The Dillinghams occupied a good social position in the youthful settlement but their two-room house did not contain any really fine furniture. The parlor was also used as a bedroom, a practice which was common everywhere in the seventeenth century. It had two bedsteads valued at £1. 6. 8.; a cupboard, 10s.; a sea chest, 10s.; two “joyned Chaires,” 5s.; a round table, 7s.; a deske, 4s.; and a band box, 2s. There was also a large nest of boxes valued £2. and a small nest of boxes worth only three shillings. The feather beds, boulsters, and pillows on each bed were valued at about twice as much as a bedstead and the coverlets averaged about £1. a piece. There were flaxen sheets for Mrs. Dillingham’s bed and coarse sheets for the beds of the maid and the indentured servant. A warming-pan bears silent testimony to the cold of the winter season. Another bedstead valued at only three shillings may have been in the garret and occupied by Ann Towle, the maid. A chest stood in the kitchen--more generally spoken of at that time as “the hall,” in accordance with the English usage--and two boxes, probably used for storage and also for seats. That was all the furniture listed in the kitchen that was considered of any value. The tables, stools, benches, shelving, or other furnishings seemingly necessary to housekeeping at that time either did not exist or were so crude in construction as to have little or no value in estimating the estate. We find five cushions, however, valued at fifteen shillings.

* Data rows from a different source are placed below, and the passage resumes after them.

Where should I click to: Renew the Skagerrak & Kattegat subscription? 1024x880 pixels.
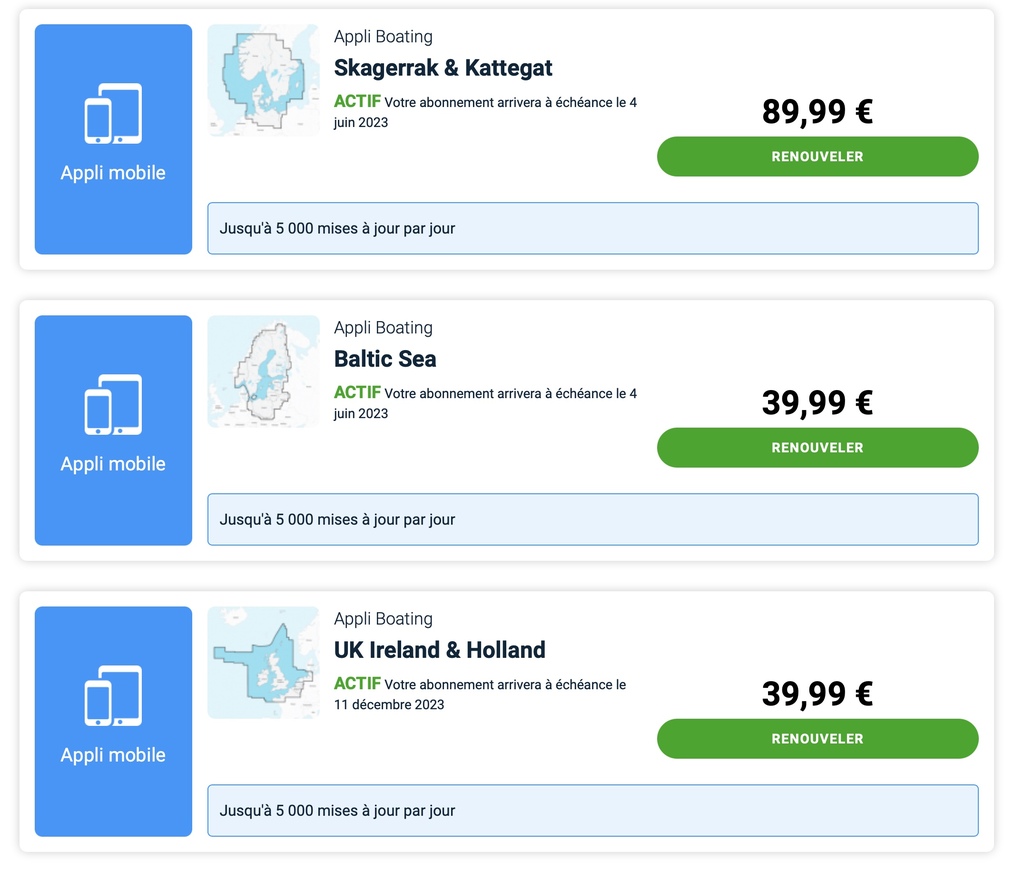[818, 157]
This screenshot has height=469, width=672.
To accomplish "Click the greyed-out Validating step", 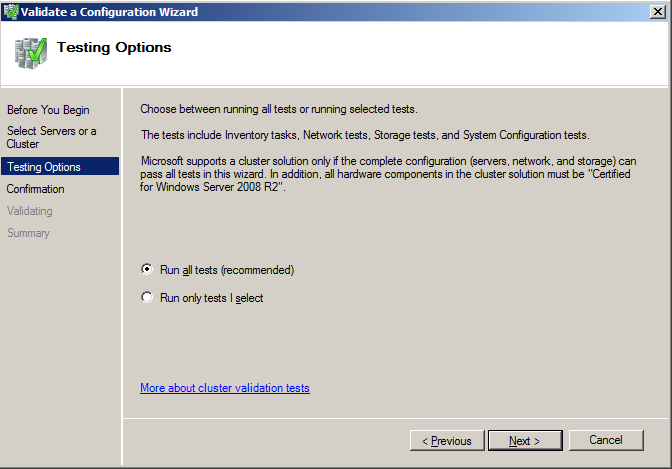I will point(30,211).
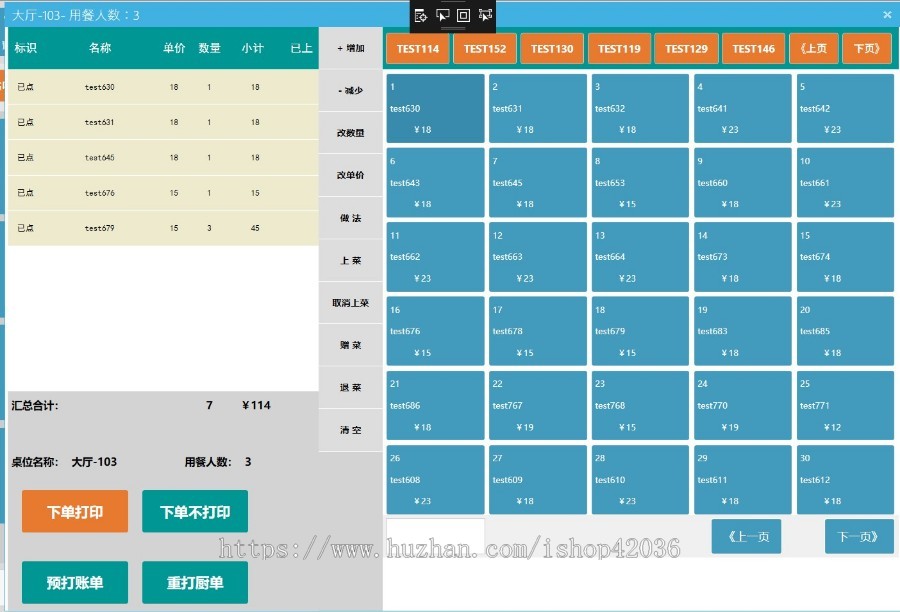Go to next dish page with 下一页》
This screenshot has width=900, height=612.
pos(859,537)
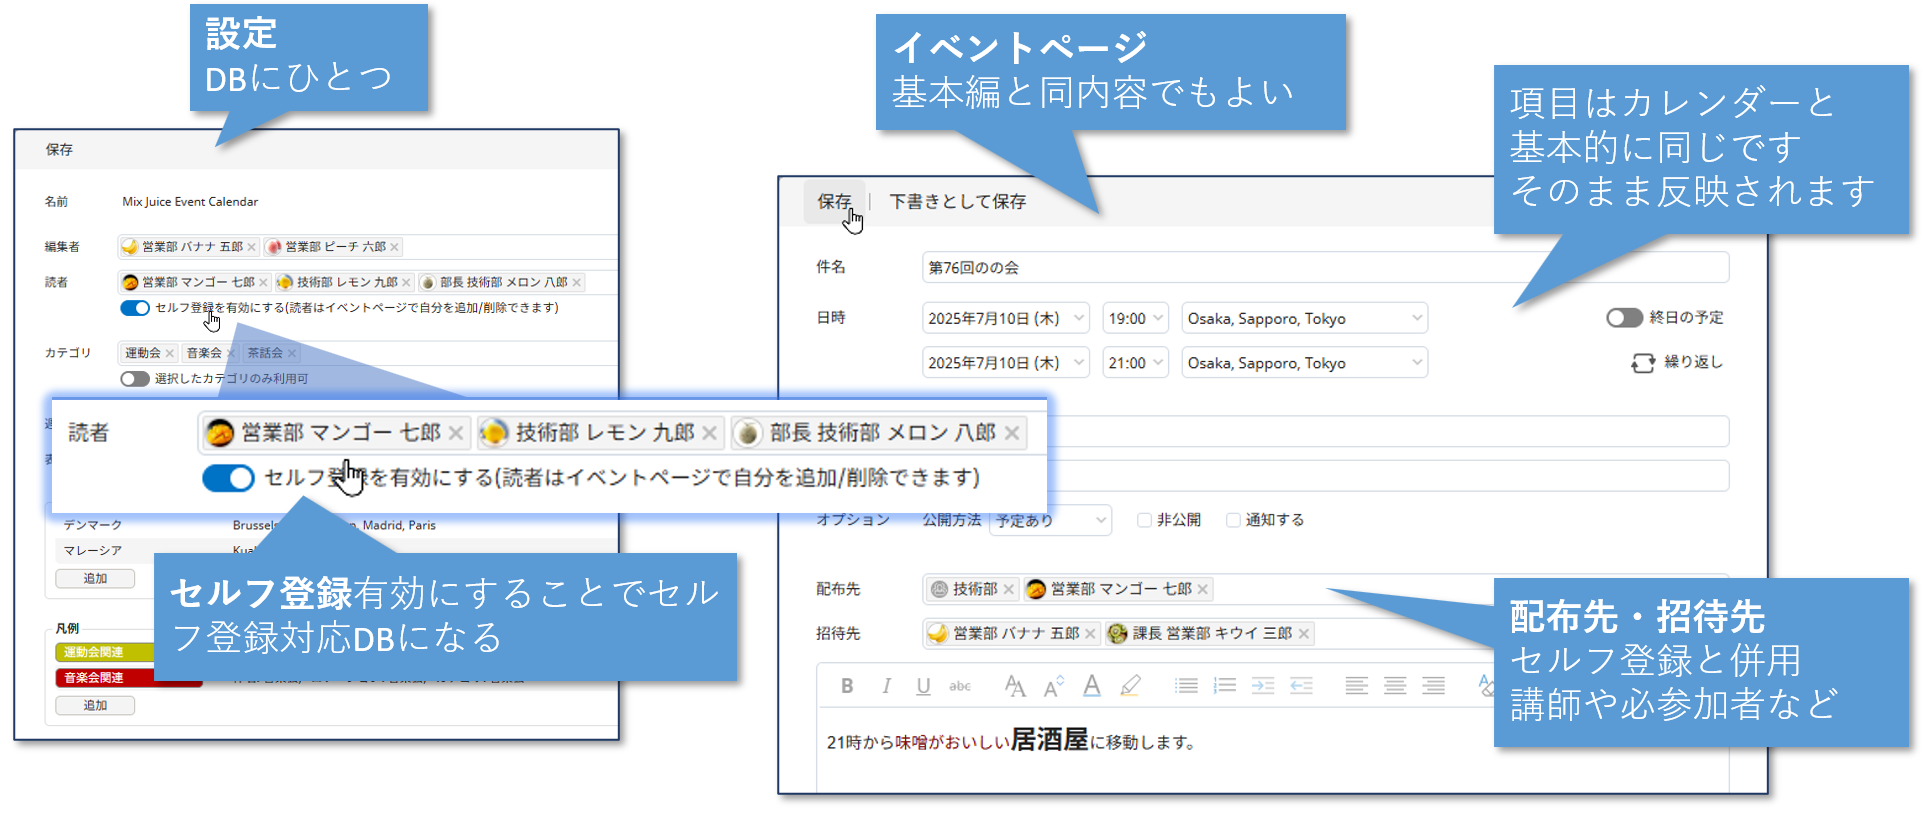Click the 繰り返し repeat icon
1923x824 pixels.
point(1642,363)
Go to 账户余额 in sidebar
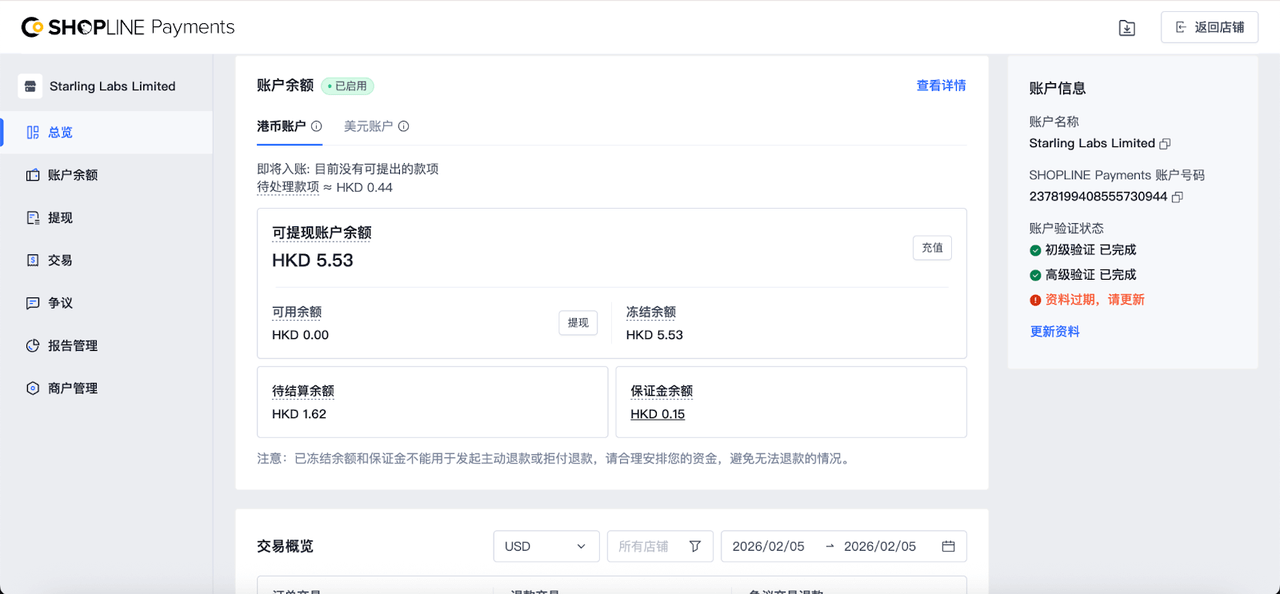 [x=72, y=175]
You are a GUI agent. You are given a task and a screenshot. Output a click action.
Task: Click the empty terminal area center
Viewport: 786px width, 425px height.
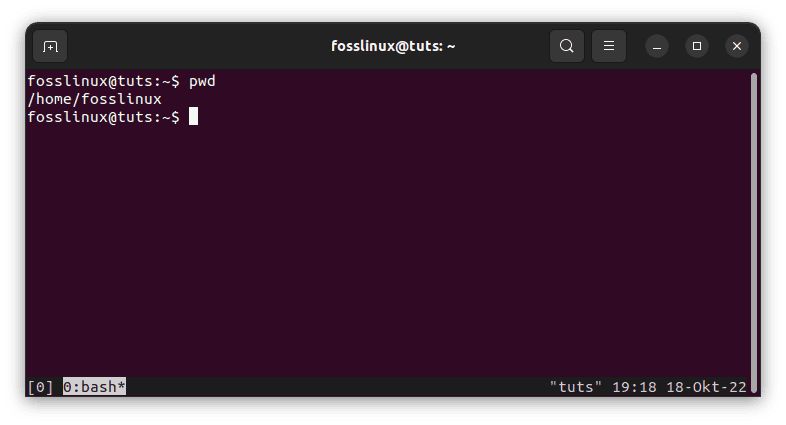point(390,250)
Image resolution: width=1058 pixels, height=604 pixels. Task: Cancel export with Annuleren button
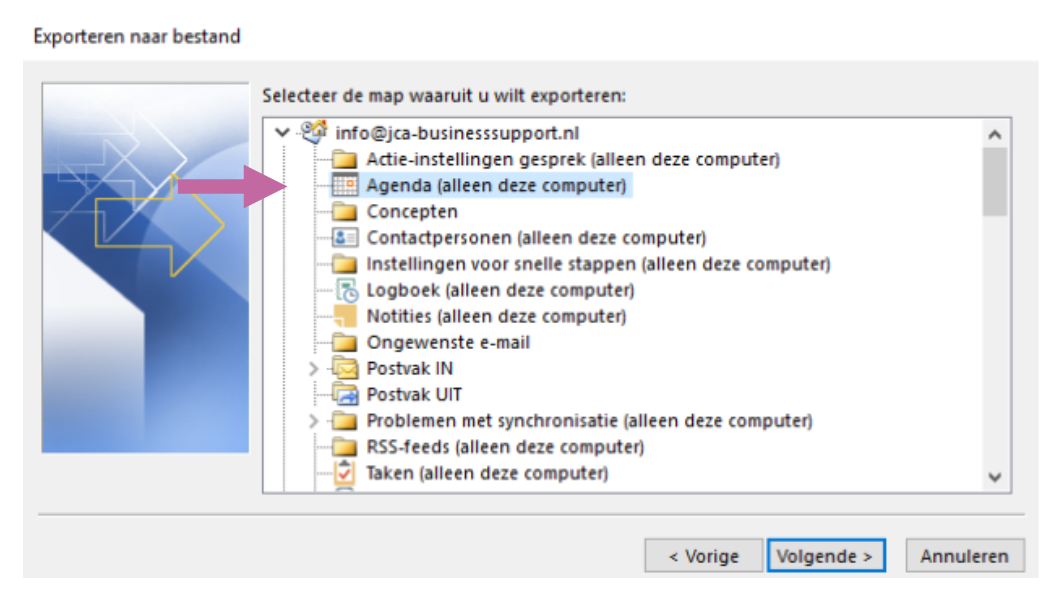(965, 556)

Mrs. Dillingham died possessed of a few really fine furnishings--possibly treasured ancestral pieces--for she bequeathed a silver bowl to the wife of Richard Saltonstall, and to the wife of John Appleton she gave a silver porringer. It would be extremely interesting today to know what has become of these two pieces of Colonial silver. No other silver is mentioned but on shelving in the kitchen rested 40-1/2 pounds of pewter valued at £2. 14. 0. As a pewter plate of the time weighs nearly two pounds and a platter much more the supply of pewter for the table was not large. Wooden plates, trenchers, and bowls are not mentioned, but there were twenty-five pewter saucers, six porringers, seven spoons, and five shillings worth of knives. As for table forks, they were practically unknown in the Colony at that time. Governor Winthrop brought over a fork in 1630, carefully preserved in a case, which is supposed to be the first and only table fork in the Colony in the earliest days of the settlements. Knives, spoons, and fingers, with plenty of napery, met the demands of table manners in the seventeenth century.